_Required task A_
According to the obituary for Gary, in what year did he graduate from University High School?
_Required task B_
Do the following statements agree with the obituary for Gary? Answer yes or no for each, quoting the words that decide it. (i) Gary was born in Spokane. (ii) Gary worked as a realtor. (iii) Gary's favorite place to visit was Cabo San Lucas.

_Passage given_
His son, Tommy, was by his side when he finally went home to be with the Lord.
He was born June 2, 1954 in Boise, ID to John and Genevra Barrett.
His family later moved to Spokane and in 1972, he graduated from University High School.
Every year, Gary always looked forward to their class reunions because he had so many close friends with whom he stayed in touch after graduation, including a lifelong friend who he met in the second grade.
Gary worked as a realtor, and developed lifelong friendships.
He enjoyed fishing, skiing, and golfing.
He really enjoyed fishing every year at Cabo San Lucas; and his favorite place to visit was Hawaii.
He loved playing soccer and, one year, he took an NBC Soccer team to tour Europe.
Gary loved the Zags; and passed away during the Zags televised West Coast Conference game; there will be a sixth man on the floor for the tournament this year.
He loved barbecuing with his children and grandchildren: son, Tommy Barrett and Tommy’s daughter, Linnea Barrett; daughter, Jennifer Soter, and husband, Joel Soter, with their children Elijah, Michael and Dora.

_Supplied information_
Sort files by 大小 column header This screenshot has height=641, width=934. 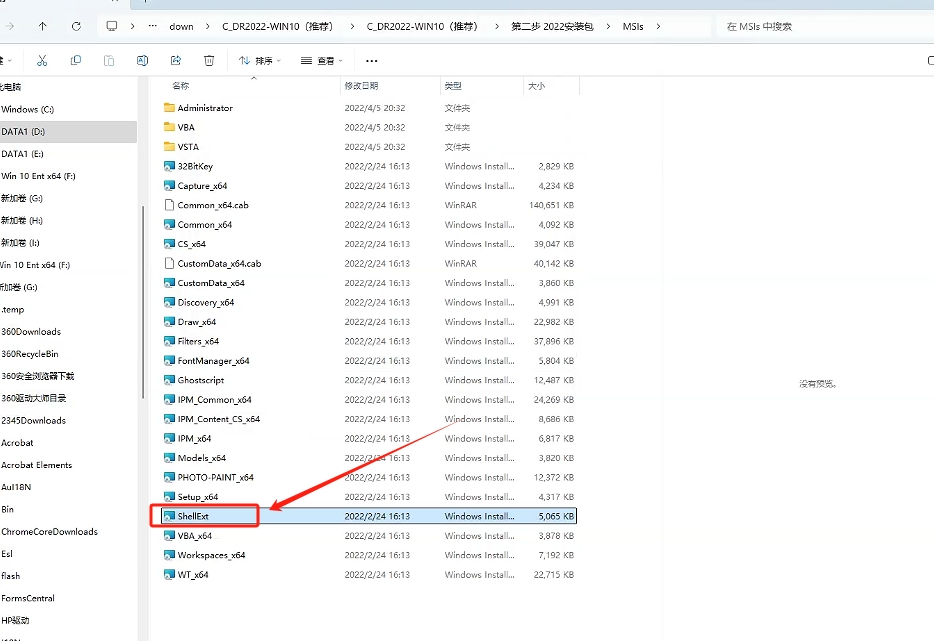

_Result A_
1972

_Result B_
(i) No: "He was born June 2, 1954 in Boise, ID"
(ii) Yes: "Gary worked as a realtor"
(iii) No: "his favorite place to visit was Hawaii"